A 22-year-old man is brought to the emergency department after a motor vehicle collision. On arrival, he localizes painful stimuli bilaterally and opens his eyes to pain, but does not speak. Seven hours later, he does not vocalize or open his eyes and intracranial pressure has increased. CT scans at the time of admission (top) and seven hours later (bottom) are shown. Which of the following is the most appropriate next course of action?
Answers:
A. Induced hypotension
B. Craniotomy and clot evacuation
C. CT angiogram
D. Vasopressors to increase CPP > 80 mmHg
E. Intubation

A

Intubation

ABC’s (airway/breathing/circulation) are the most important factors in neurotrauma. While vasopressors, craniotomy and angiogram might be indicated, they are not the next step, which is airway protection. Induced hypotension should not be used.

50
Q

A neurosurgeon’s husband pages her in the clinic to inform her that his best friend has been
seriously injured in a motor vehicle collision and admitted by the trauma team at the
neurosurgeon’s hospital. Which of the following is the most appropriate response by the
neurosurgeon?
Answers:
A. “I will review his available imaging to better understand the severity of his injuries.”
B. “I will call the trauma team right away to get an update.”
C. “I will review his chart to ensure he is getting the best care possible.”
D. “I will allow the trauma team to care for him as they would any other patient”
E. “I will call the trauma surgeon directly to get an update immediately”

A

“I will allow the trauma team to care for him as they would any other patient”
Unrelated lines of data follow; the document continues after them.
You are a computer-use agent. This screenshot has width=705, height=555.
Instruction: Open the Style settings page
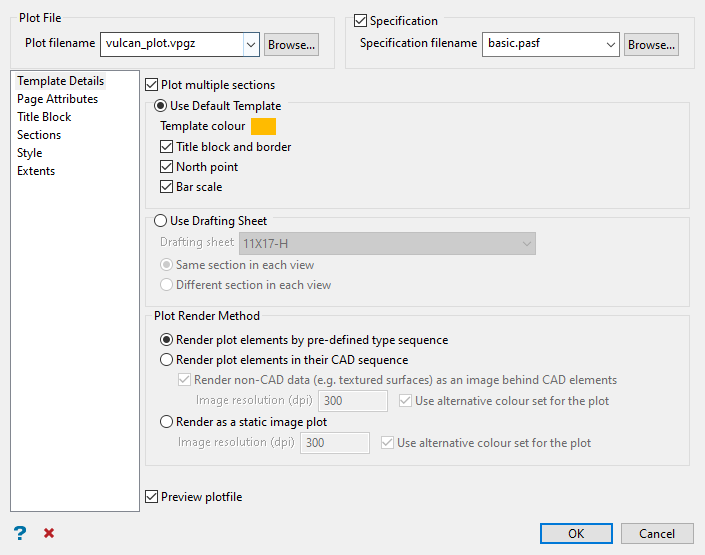(30, 153)
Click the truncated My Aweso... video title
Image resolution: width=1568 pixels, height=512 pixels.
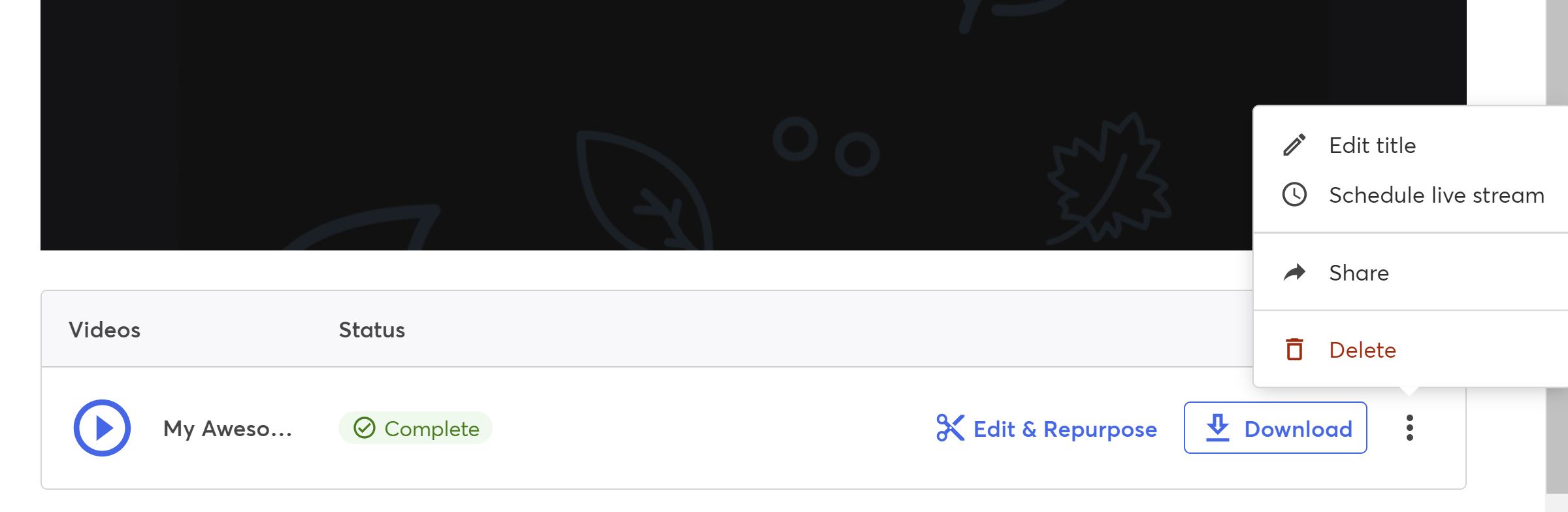point(227,429)
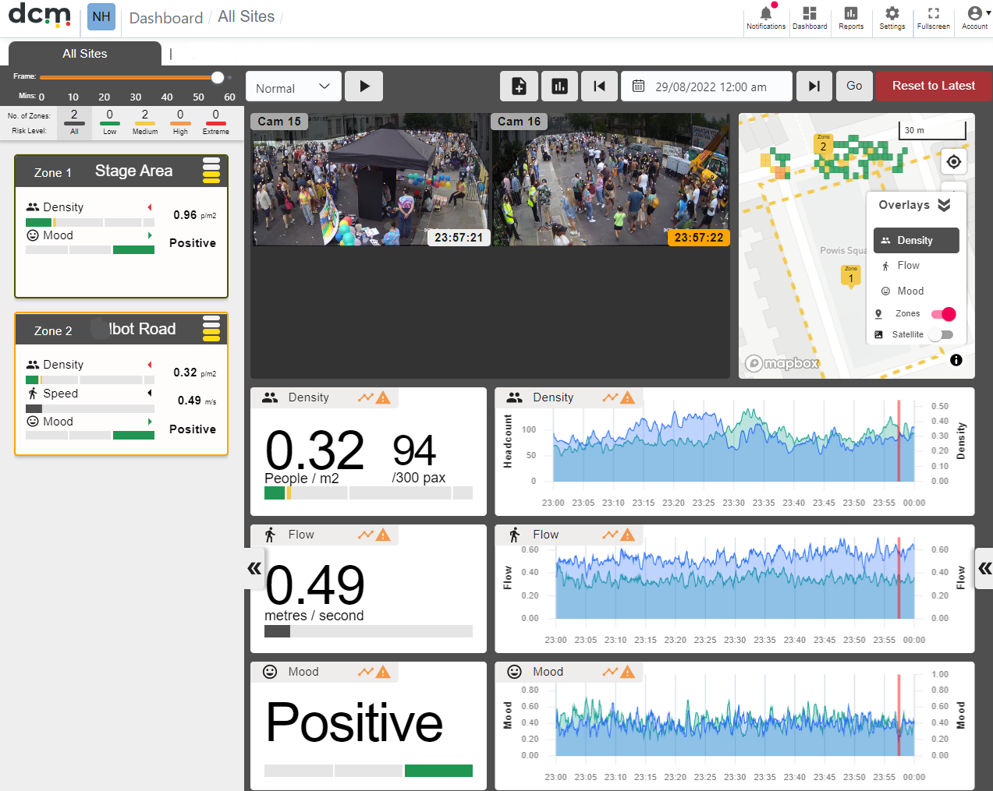Click the map info icon
The image size is (993, 791).
click(x=956, y=360)
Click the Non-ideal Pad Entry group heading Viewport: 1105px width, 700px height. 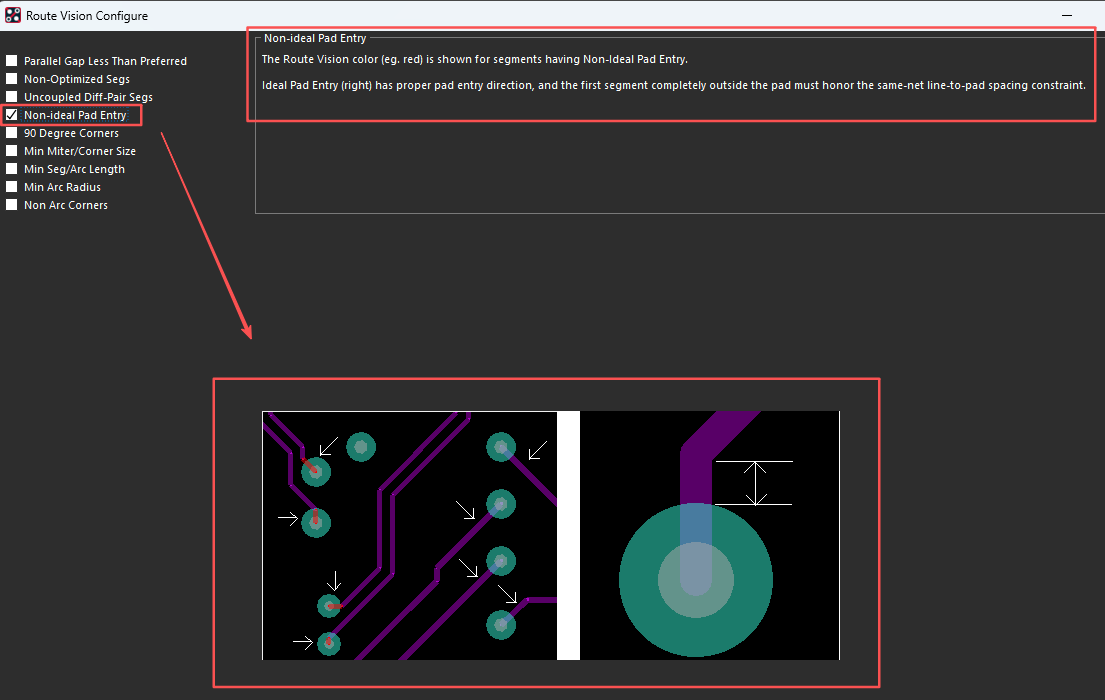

Situations in which family or friends of physicians require medical care can be exceptionally challenging. There is responsibility for both the treating physician and the family or friend physician to maintain patient confidentiality and respect their privacy. Thus, no further information should be given in this situation and the other physician should not interfere in the care of this patient.